Depends on your point-of-view: the questions being raised give *you*
indigestion, therefore NCBI is "under attack."
> It is being argued that they should stop
>producing Entrez, BLAST and other software products for distribution to
>the scientific community, because they compete unfairly with commercial
^^^^^^^^^^^^^^^^^^^^^
>enterprises that do the same thing.
You might say that any large, publically funded body that gives away
software worth 1,000's is not competing at all.....and possibly this
is just the sore point: not competing. It also raises other questions:
such as who is being served by public funds, why, for how long, and
whether into petpetuity and when it will be periodically reviewed.
i> As a result there is a move to delete
>as much as 50% of their funding. This would wreck NCBI and cause the rest
>of us to be deprived of the resources currently being provided by NCBI.
Free resources?
> I
>strongly oppose this move since I believe that companies actually benefit
>from the free software and services provided by NCBI.
I'll treat this remark as believable if (1) you identify yourself as
a used-to-be private SW developer or (2) you can claim to know this as
a fact actually relayed to you privately by the Principals of several
mol.bio SW companies.
> A company would need
>to be very insecure to find the existence of NCBI threatening.
Think of exactly that remark and phrasing being applied to you. I don't
know you or your work...but I'm looking at the tone of your remarks and
asking "Why would someone at such a prestigeous a research outfit as Cold
Spring Harbour be feeling so "threatened" by private software companies.
>>To help avoid the potential destruction of NCBI I would urge all readers of
>this column to write directly to Congressman Natcher in support of NCBI and
>to ask colleagues also to write in support. This is the most effective way
>to avoid a potentially disastrous situation.
>>>Write before July 1st to:
>>Congressman William H. Natcher
>Chairman
>Appropriations Committee on Labor, Health and Human Services,
>Education and Related Agencies
>2358, Rayburn House Office Building
>Washington DC 20515
>>FAX # (202) 225-3509
I'm leaving the contact info intact for those who may have missed it.

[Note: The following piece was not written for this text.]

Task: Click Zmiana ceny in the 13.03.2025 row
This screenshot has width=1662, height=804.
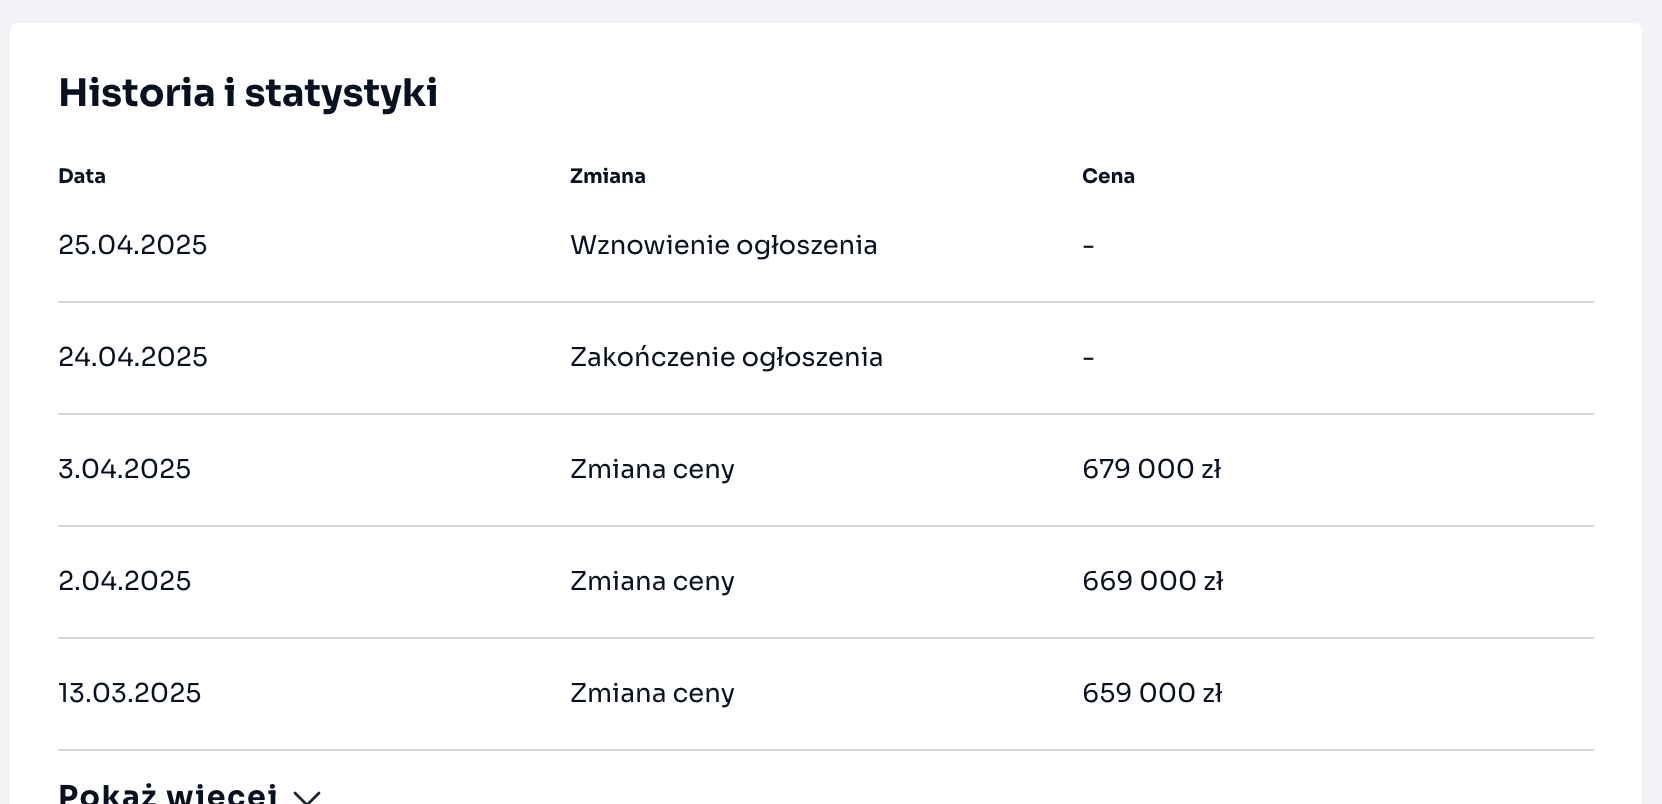Action: pyautogui.click(x=652, y=693)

It is the duty of our Representatives to listen to their constituants.
Some of those constituants, who may wish to EARN A LIVING writing
mol.bio-oriented software, might be concerned that there is a DE FACTO
cartel amongst the primary institutional players who make their living
from government largess.
Public funded mol bio is a Billion dollar industry...that shall not
remain the sole purview of a few "elite institutional" players.
I'd suggest that anyone unfamiliar with the software/hardware business
ask your local computer guru to pass along his/her copy of InfoWorld or
PC Week. A few weeks reading ought to convince you that "competition"
is a day-to-day reality played out with brass knuckles. Borland International
prides itself on it's "barbarian culture" and Apple has de facto conceded
that being "elitist, purist" is a money looser.
The one thing the hardware/software players are used to...and accept...
is the competitive "shake out" that *always* occurs as any market
heats up with multiple product offerings. At some point, all players,
even NCBI SOFTWARE INC, no matter how protected, must face that challange.
I'd suggest that you begin planning on how you are going to nuture private
startup companies so as to encourge the emmergence of the kind of
PRIVATE software products that your mol bio program can benefit from.
One characteristic of hardware and software industries is that they are
multi-tiered: there are products available accross the price spectrum.
Another characteristic is: when they smell the money, they can't be
stopped.
The definition of monoply is not based on the number of players or
the intent of the players, but the ease of yet another product/service
provider entering the fray. If the reason for not being able to enter the
market is *not* a matter of innovation or attainment-of-technological-
expertise, but simply being undercut on price by "dumping" practices, the
unfair competitor (selling below cost) is to be cut off at the knees!